# How to handle



## Trouty (Mar 6, 2019)

What is the best way to handle a company and dealer that’s refusing to do the right thing ?

I have a TYM tractor that I’ve owned for six months and it’s been broken seven times. It’s only been in my possession for two months out of the six. Does anybody have a way to handle these companies that refuse to do the right thing? 

Does the lemon law apply to Tractors? 
I don’t know if that’s a way to go but I’ve already asked for a replacement and they refuse. 

Is there any other web forms that I can post my story on? Maybe there’s a way to go just get the word out so nobody else has to go through what I’m going through . 
Any ideas please thank you


----------



## pogobill (Jan 31, 2012)

I don't know what to say. It looks like a dandy tractor, too bad there are so many issues. Is the tractor paid in full? I'd fix it, clean it up and get rid of it. I'd also see about some legal advise if this thing is still under warranty. I'd also stick with North American or Japanese manufacturers!


----------



## Trouty (Mar 6, 2019)

pogobill said:


> I don't know what to say. It looks like a dandy tractor, too bad there are so many issues. Is the tractor paid in full? I'd fix it, clean it up and get rid of it. I'd also see about some legal advise if this thing is still under warranty. I'd also stick with North American or Japanese manufacturers!


Yes paid in full

I did clean it up and advertise for sale but it broke again. I don’t know it I got a Lemmon or this model just is junk. I wanted to trade it in and get another model but the dealer is asking the same ptice as an equivalent John Deere. TYM could replace with another model ani I’ll gladly pay the difference and post a review or sign a non disclosure agreement.


----------



## bmaverick (Feb 20, 2014)

Trouty said:


> Is there any other web forms that I can post my story on? Maybe there’s a way to go just get the word out so nobody else has to go through what I’m going through .
> Any ideas please thank you


Danny from, Deep South Homestead had an LS that was soooo bad, that LS stopped making that certain series of tractors. He has a rather large group of subscribers on his YT channel. That was the plus he had reporting on the facts of the tractor, dealer and LS corp involvement. 

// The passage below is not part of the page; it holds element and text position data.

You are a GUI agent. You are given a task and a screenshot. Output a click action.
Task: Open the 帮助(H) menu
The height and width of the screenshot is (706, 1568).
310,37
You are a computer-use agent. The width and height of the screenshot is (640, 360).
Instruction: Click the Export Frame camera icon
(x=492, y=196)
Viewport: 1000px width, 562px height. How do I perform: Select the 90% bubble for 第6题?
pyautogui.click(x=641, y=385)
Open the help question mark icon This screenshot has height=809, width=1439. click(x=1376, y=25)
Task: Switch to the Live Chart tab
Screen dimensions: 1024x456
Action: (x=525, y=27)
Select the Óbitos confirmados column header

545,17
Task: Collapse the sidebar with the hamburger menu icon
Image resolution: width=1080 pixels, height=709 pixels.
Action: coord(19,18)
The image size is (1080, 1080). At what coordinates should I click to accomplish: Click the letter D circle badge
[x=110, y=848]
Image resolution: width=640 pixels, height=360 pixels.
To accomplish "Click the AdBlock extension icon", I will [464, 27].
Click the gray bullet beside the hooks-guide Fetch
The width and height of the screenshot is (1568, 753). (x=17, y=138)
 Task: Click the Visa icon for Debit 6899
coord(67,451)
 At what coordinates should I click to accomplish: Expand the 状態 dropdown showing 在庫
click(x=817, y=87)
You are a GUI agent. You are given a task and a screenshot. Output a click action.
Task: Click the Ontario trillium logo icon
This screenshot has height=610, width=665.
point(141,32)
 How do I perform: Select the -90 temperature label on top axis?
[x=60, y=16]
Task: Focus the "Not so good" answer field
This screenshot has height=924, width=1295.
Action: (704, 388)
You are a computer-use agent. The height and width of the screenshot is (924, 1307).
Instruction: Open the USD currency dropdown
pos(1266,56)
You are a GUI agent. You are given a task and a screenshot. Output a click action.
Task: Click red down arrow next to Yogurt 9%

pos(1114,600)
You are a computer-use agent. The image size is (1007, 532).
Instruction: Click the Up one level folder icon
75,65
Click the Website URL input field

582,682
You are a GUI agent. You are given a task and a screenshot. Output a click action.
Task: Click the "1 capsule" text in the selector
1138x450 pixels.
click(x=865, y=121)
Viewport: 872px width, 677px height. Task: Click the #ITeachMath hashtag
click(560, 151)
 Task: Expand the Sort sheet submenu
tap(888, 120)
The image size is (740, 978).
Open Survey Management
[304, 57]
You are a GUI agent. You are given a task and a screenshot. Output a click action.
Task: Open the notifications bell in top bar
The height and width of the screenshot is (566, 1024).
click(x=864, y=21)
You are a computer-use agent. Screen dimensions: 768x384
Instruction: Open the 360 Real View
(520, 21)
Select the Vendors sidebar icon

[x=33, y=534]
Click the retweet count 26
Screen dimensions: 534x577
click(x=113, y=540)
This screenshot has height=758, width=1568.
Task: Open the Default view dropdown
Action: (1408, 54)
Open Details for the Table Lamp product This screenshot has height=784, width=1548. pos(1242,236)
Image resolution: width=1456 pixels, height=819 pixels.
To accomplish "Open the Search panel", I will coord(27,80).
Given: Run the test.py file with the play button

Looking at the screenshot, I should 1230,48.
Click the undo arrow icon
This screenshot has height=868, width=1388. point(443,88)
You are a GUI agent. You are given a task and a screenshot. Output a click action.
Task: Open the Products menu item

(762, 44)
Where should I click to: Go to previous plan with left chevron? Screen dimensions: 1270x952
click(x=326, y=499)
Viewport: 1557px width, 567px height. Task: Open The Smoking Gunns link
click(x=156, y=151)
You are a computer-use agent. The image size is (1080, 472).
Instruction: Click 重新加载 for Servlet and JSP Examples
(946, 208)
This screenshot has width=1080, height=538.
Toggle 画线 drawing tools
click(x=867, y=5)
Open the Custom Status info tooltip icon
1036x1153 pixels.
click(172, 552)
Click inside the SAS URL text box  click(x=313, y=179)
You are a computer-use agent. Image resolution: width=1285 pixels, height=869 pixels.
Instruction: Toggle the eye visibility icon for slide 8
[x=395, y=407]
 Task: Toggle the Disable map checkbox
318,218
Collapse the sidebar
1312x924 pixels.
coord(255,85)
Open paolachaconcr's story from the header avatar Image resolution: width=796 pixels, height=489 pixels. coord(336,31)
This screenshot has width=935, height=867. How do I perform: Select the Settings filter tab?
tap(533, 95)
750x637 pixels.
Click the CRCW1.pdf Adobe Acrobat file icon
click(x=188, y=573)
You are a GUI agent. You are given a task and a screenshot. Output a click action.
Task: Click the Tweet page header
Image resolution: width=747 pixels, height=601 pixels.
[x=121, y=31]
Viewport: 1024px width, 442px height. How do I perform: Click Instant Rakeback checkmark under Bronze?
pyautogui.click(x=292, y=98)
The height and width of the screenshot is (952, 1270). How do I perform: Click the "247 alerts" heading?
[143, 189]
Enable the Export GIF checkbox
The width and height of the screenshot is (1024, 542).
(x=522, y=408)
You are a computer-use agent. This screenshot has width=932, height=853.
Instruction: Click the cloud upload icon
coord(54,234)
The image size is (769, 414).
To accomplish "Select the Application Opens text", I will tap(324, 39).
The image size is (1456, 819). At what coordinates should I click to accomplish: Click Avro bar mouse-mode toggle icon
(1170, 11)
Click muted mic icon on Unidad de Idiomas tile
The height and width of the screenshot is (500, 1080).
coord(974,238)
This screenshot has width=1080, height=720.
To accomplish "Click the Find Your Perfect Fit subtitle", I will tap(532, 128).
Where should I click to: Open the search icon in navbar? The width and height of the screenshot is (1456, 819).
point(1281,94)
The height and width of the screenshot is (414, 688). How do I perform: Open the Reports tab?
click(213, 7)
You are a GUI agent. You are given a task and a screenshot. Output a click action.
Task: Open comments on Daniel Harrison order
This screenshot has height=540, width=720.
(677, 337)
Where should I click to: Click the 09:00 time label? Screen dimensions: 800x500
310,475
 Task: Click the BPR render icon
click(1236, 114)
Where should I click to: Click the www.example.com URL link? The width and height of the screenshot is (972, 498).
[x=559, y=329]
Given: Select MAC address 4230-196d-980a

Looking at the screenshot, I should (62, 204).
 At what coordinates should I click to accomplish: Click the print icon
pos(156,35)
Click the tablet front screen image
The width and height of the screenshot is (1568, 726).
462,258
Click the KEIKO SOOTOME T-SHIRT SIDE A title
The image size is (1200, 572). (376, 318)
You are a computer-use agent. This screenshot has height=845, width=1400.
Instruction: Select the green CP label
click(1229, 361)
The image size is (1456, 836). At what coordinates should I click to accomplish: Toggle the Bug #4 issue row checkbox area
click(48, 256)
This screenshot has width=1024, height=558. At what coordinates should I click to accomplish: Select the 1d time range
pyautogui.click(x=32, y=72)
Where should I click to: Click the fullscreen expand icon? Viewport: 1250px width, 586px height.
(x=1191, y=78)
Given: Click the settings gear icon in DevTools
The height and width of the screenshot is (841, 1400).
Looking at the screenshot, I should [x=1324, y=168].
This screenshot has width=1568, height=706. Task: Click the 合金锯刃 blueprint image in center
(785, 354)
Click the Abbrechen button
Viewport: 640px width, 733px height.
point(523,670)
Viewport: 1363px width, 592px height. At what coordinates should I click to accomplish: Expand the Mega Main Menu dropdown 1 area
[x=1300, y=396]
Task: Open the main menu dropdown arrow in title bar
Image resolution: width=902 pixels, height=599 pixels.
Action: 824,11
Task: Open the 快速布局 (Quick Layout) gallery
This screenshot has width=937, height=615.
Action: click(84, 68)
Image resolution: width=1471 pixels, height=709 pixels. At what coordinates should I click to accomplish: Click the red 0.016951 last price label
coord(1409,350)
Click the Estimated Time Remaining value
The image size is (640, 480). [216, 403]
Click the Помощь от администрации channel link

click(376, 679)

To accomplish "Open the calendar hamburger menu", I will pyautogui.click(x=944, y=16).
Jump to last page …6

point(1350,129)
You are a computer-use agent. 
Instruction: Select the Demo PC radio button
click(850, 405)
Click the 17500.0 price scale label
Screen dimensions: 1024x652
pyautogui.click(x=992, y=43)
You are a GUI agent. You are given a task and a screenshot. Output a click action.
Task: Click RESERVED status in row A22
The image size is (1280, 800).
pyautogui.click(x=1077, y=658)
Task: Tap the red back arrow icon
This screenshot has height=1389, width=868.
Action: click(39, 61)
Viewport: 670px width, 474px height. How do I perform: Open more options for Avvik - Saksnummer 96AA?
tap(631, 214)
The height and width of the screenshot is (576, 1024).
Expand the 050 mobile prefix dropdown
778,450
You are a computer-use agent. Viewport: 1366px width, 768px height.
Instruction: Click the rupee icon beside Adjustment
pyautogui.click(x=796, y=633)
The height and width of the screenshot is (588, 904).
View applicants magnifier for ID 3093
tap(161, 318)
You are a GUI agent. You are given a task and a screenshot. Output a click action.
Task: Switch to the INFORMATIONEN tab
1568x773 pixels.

I was told a few years back to avoid TYM and Jinma and some others. And don't buy a Cabela's tractor. It's made by TYM! https://en.wikipedia.org/wiki/List_of_tractors_built_by_other_companies 

See what the lemon laws are where the dealer is located. This would be the best step of action to take. Then open a BBB case in their jurisdiction as well.


----------



## Trouty (Mar 6, 2019)

TYM T394

I purchased a new TYM tractor from Ocala Tractor 1 March 2019

Tractor Problem history T394

1. Was only getting Med and high gear right from the day I got the tractor

a. Took to Southern Tractor in AL and they said they put another linkage on the tractor

2. Tractor fan shroud hits the fan and the tires hit the loader frame just days after purchase

a. Took to Southern Tractor in AL they said the loader frame was loose

3. Same as above but less than before… Tractor fan shroud hits the fan and the tires hit the loader frame

a. This is still an issue but the problem is 2x worse when the backhoe is attached

4. Hydraulics leak down relatively quick when the engine is off… even with the back hoe off

a. Took to Southern Tractor in AL they said they replaced a leaking valve but this is still an issue

5. Back hoe leaked hyd. fluid from control valve from day one.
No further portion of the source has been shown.